TRIBUNNEWS.COM, JAKARTA - Bank-bank besar disinyalir menjadi pemicu perang bunga deposito antar bank di Indonesia. Tidak hanya deposito, hal serupa juga terjadi pada bunga kredit.
Kepala Divisi Risiko Perekonomian dan Sistem Keuangan Group Manajemen Risiko II Lembaga Penjamin Simpanan (LPS), M. Doddy Ariefianto, mengungkapkan bahwa kenaikan bunga deposito sudah mulai terjadi sejak kuartal III 2013. Sejak Juli 2013 hingga Juli 2014, kecenderungan bunga masih terus naik, tapi sudah cukup melambat.
"Kita pakai data tertinggi, terendah, dan rata-rata itu tumbuhnya sekitar 50 (basis poin/bps) di kuartal I, di kuartal II sampai 30 (bps), terus kuartal III ini sekitar 20 bps. Kami harap di kuartal IV bisa lebih rendah," ujarnya di jakarta, Selasa (23/9/2014).
Menurut Doddy, bank umum kegiatan usaha (BUKU) 1 dan BUKU 2 sadar dengan kondisi ini. Mereka sadar profil nasabah yang akan mereka serap dengan bunga seperti sekarang ini.
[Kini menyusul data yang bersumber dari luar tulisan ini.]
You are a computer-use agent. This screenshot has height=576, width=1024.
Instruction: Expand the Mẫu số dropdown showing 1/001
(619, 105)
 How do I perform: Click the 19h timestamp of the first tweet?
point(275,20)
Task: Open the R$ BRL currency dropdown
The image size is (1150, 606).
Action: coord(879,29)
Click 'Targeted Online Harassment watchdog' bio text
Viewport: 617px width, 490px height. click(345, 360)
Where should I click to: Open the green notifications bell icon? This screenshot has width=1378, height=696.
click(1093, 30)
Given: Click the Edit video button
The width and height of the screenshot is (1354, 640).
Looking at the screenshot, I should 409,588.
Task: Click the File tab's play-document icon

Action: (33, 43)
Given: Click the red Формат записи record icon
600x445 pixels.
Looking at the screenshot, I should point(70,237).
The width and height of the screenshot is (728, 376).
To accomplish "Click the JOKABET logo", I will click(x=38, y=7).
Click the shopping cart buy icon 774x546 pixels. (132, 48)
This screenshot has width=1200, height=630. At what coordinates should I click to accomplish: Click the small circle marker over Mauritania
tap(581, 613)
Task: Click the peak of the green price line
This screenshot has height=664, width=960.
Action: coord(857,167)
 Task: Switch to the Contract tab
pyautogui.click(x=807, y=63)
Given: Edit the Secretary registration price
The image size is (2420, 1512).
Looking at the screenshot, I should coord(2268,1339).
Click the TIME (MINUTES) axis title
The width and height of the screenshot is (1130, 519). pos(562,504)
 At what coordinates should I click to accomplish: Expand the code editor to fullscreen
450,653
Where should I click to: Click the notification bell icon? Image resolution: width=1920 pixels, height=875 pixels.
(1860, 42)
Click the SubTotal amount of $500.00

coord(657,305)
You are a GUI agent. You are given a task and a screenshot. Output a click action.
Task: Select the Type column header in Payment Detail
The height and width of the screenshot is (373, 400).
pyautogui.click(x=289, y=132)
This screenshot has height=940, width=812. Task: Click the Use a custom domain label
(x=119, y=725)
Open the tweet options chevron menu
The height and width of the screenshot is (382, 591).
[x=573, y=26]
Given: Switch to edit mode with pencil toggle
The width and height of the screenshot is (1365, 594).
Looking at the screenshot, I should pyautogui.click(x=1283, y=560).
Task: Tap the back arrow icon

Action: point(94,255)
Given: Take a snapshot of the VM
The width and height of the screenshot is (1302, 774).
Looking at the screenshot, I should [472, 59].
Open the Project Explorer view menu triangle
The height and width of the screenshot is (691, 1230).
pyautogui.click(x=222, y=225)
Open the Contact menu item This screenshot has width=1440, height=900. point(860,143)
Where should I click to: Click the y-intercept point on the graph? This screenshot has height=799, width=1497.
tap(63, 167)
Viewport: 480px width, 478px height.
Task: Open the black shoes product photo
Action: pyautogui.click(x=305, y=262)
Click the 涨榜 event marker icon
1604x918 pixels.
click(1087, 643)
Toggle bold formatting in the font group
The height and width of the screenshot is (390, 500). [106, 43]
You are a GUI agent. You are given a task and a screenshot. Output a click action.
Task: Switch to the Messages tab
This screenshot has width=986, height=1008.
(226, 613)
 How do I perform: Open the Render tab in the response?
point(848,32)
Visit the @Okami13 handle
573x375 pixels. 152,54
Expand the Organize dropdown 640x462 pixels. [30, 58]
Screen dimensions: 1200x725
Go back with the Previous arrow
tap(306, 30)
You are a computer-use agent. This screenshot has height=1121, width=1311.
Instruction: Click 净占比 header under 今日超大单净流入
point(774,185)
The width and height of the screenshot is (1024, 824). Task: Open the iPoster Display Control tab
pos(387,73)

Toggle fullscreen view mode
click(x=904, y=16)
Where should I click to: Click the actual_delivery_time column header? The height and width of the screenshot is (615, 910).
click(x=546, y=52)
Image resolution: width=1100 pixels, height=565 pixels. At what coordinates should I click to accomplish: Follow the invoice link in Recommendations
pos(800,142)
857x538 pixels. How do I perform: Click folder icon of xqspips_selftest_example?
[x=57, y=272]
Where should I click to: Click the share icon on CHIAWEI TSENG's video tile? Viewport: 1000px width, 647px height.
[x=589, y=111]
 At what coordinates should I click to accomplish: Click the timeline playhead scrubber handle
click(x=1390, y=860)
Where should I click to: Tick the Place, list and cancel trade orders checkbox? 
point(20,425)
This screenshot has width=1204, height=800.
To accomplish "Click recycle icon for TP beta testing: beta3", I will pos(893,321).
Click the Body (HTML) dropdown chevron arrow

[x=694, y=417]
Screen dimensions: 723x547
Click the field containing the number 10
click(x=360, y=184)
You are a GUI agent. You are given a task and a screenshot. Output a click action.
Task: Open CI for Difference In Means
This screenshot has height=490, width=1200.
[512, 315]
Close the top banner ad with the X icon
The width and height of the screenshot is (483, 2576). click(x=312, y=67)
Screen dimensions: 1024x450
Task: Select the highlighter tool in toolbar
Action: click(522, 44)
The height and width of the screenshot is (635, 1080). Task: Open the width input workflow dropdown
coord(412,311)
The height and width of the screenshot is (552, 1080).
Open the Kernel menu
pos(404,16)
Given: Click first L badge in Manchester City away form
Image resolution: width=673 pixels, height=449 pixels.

Bank yang masuk dalam kategori BUKU 1 dan BUKU 2 akan berhati-hati. Pasalnya, dengan deposito berbunga 11 hingga 12 persen, bunga kredit bisa mencapai 20 persen.
Doddy ragu, nasabah akan sulit menyediakan return sebesar itu. Sementara itu, pertarungan di antara bank besar, khususnya yang menangani dana-dana raksasa, masih ada.
"Kita bicara sekarang share. Dalam satu atau setengah tahun ini share nasabah yang minta kayak begitu di bank-bank buku besar itu meningkat. Lumayan, sekitar 10 sampai 20 persen. Biasanya bank-bank sebesar itu, paling share nasabah yang doyan bunga itu rekeningnya cuma 15, 20 (persen). Sekarang jalan ke 25 bahkan Buku 3 bisa hampir 30 persen," pungkasnya.